[START DOCUMENT EXCERPT]

We have 2 Oracle databases; a primary and a logical standby, configured with Dataguard. Whenever we have an application rollout on the primary, we create a restore point in case anything goes wrong.

Last Tuesday something went wrong and we had to restore the primary database to its restore point.

That caused the logical standby database to stop applying archive logs (which makes sense, because the primary database was basically reverted in time, leaving the logical standby in an undefined state).

How could we have prevented this situation?

I imagine this scenario:

  1. Stop SQL Apply on logical standby
  2. Create restore point on primary
  3. Do stuff on primary, error occurs
  4. Flashback primary database to restore point
  5. Open primary database
  6. Start SQL Apply on logical standby

Would this work? Would it allow the logical standby to continue applying without getting diverged from the primary database?

  • In my scenario there is a small window of time between stopping SQL Apply and creating the named RP. What would be the added value of using the exact SCN for flashback instead of a named RP? I am more concerned if Dataguard is smart enough to not get confused with any archive logs associated with the failed application rollout and flashback. Jun 3 '16 at 14:53
  • You probably should take a restore point on logical standby, after stopping apply but before taking the RP on primary. Use that if needed on LGSTDBY to flashback if you flashback primary. some testing is required, we do this for physical standby during our releases. as long as standby scn is a bit behind primary, it is all good when flashing back.
    – Raj
    Jun 7 '16 at 14:37
  • Thanks all! Will try with a rp in logical standby before we make the rp on primary. Jun 7 '16 at 14:39
  • We do this all the time except with physical standby. stop recovery on standby, take a guaranteed RP. Switch log on primary, take guaranteed RP and do the release. You will want to have RP scn on standby BEHIND that of RP on primary for easier recovery. Once everything is certified, we drop RP on both, restart recovery on standby.
    – Raj
    Mar 10 '17 at 12:39

I would change the whole process of deploying.

  1. Stop SQL Apply.
  2. Create restore point on standby.

[END DOCUMENT EXCERPT]

-- JOB --
In the Data Guard discussion, what did the logical standby database stop doing after the primary was restored to its restore point? The records have nothing to do with this discussion.

[START RAW DATA]

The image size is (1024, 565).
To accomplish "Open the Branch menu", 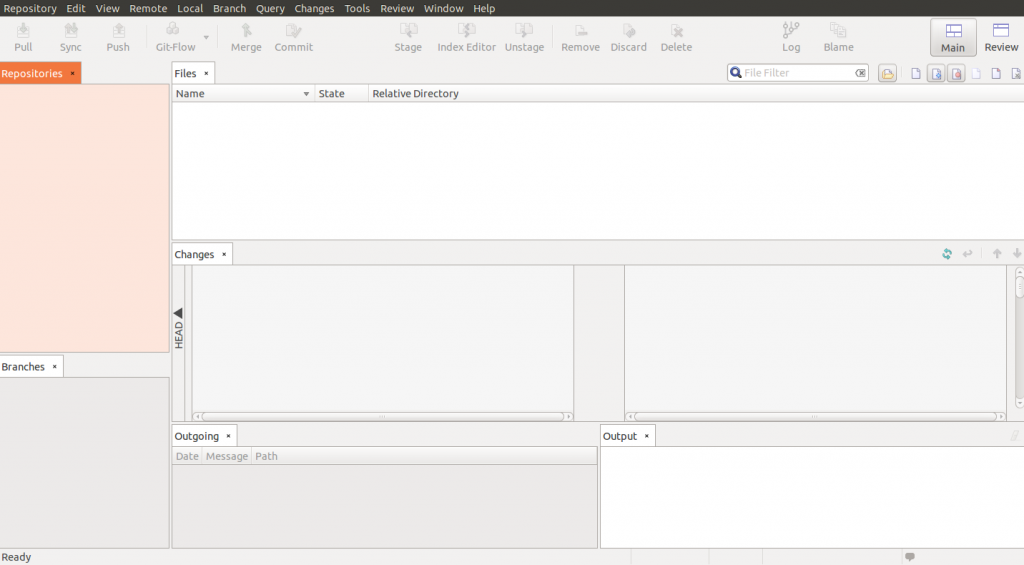I will (x=229, y=8).
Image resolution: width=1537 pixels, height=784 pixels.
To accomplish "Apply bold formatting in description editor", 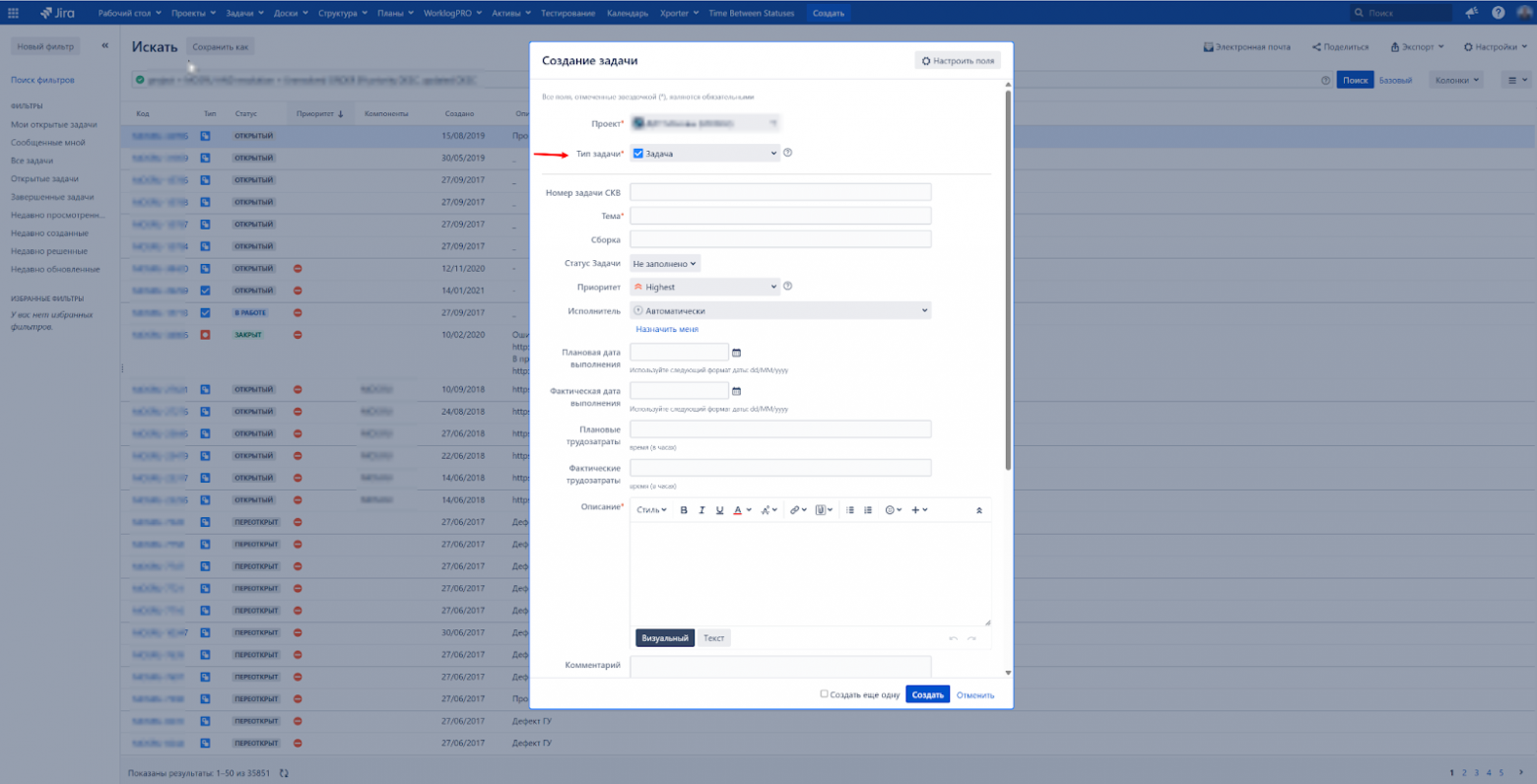I will [x=685, y=509].
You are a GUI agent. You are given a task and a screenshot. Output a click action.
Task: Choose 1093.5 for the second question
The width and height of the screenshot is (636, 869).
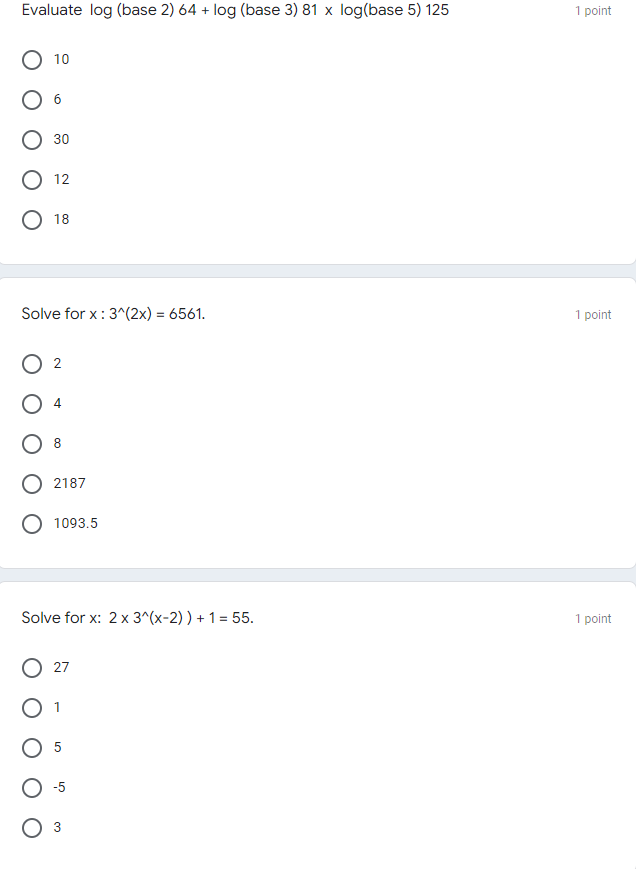[32, 523]
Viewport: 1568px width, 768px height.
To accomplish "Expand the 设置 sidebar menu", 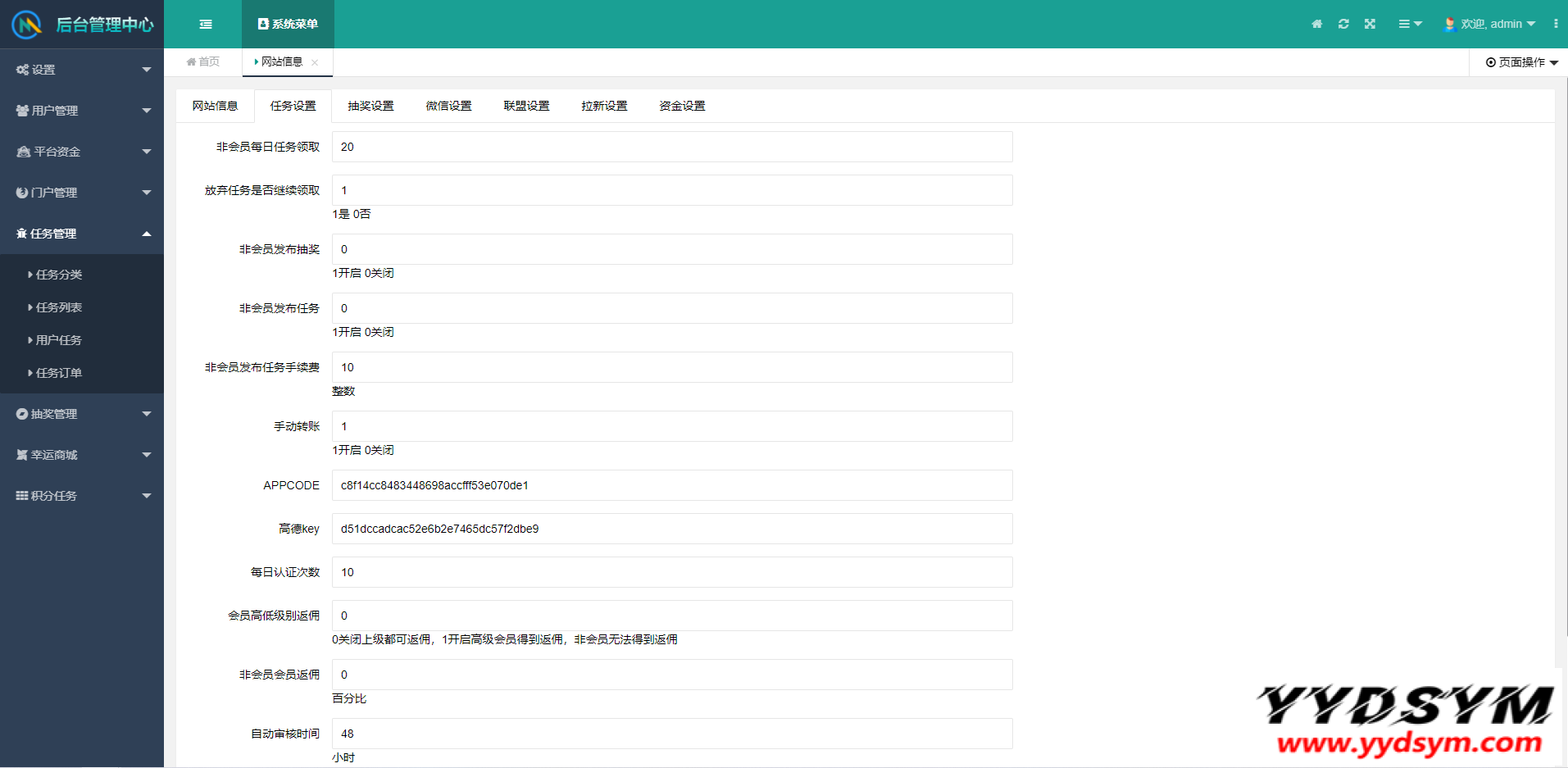I will pos(82,70).
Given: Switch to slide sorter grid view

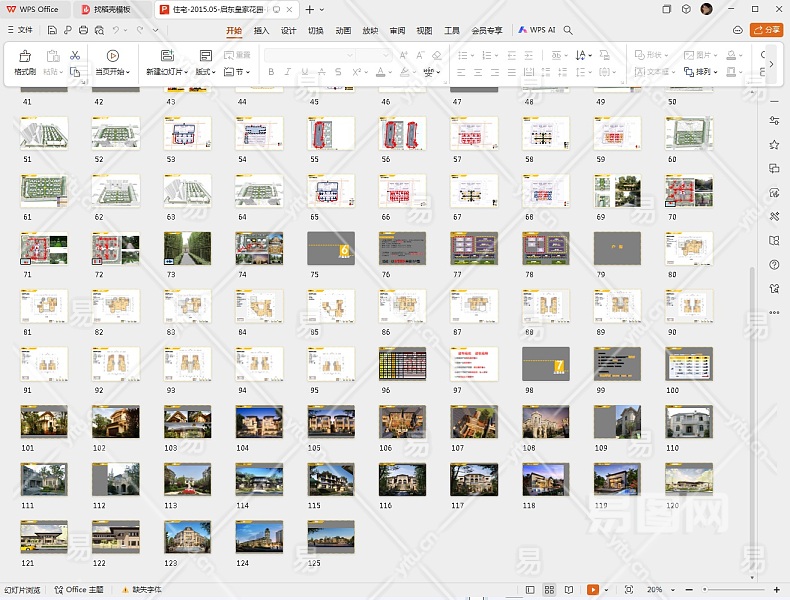Looking at the screenshot, I should (x=549, y=590).
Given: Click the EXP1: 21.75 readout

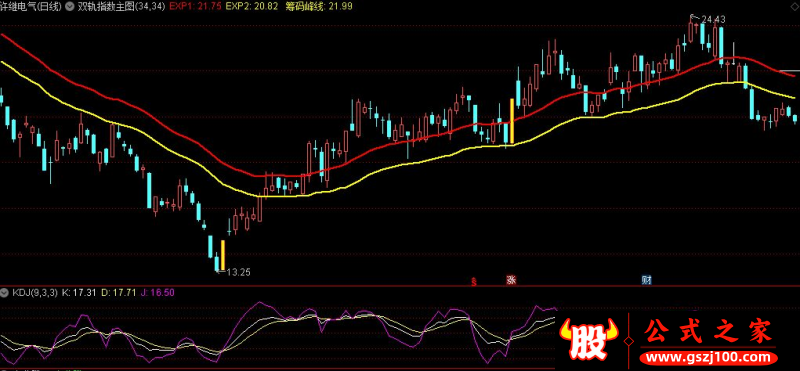Looking at the screenshot, I should click(x=188, y=6).
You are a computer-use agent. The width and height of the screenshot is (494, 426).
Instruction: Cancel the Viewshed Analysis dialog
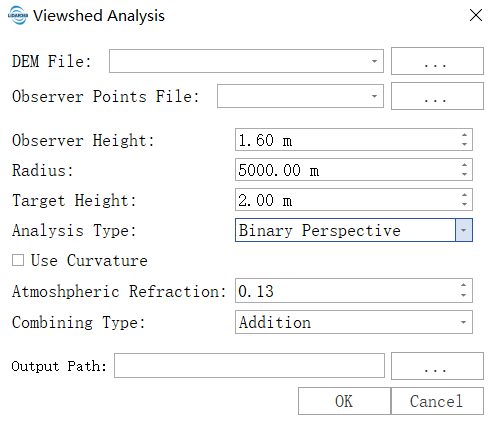437,401
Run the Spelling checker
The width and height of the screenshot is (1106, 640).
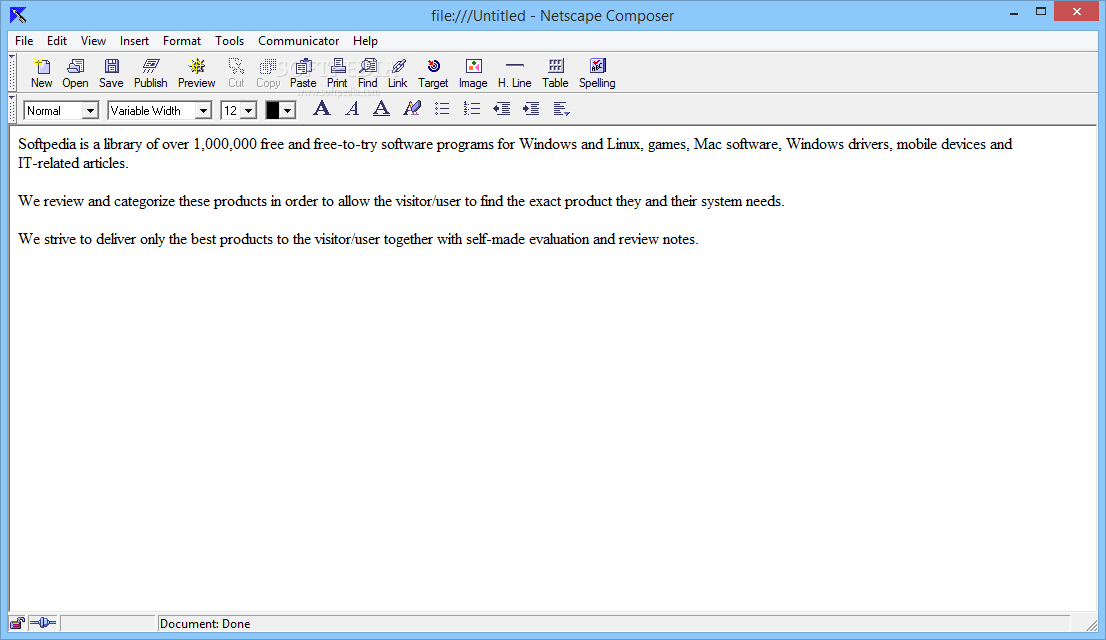pyautogui.click(x=596, y=71)
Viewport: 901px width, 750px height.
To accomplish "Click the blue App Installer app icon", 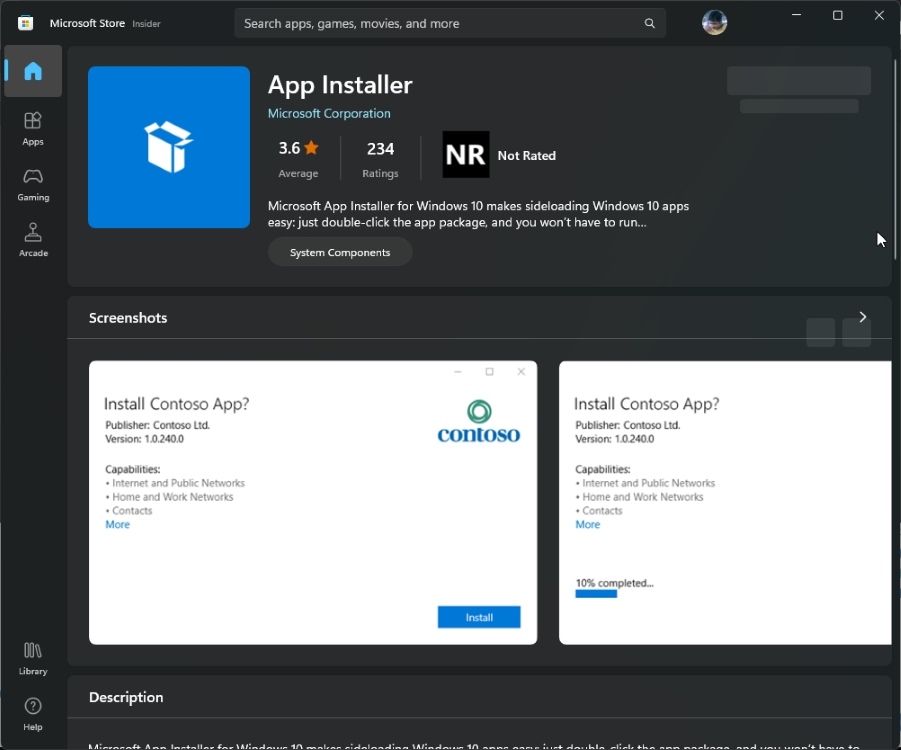I will 168,146.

[END RAW DATA]

-- REPLY TO THE EXERCISE --
It stopped applying archive logs.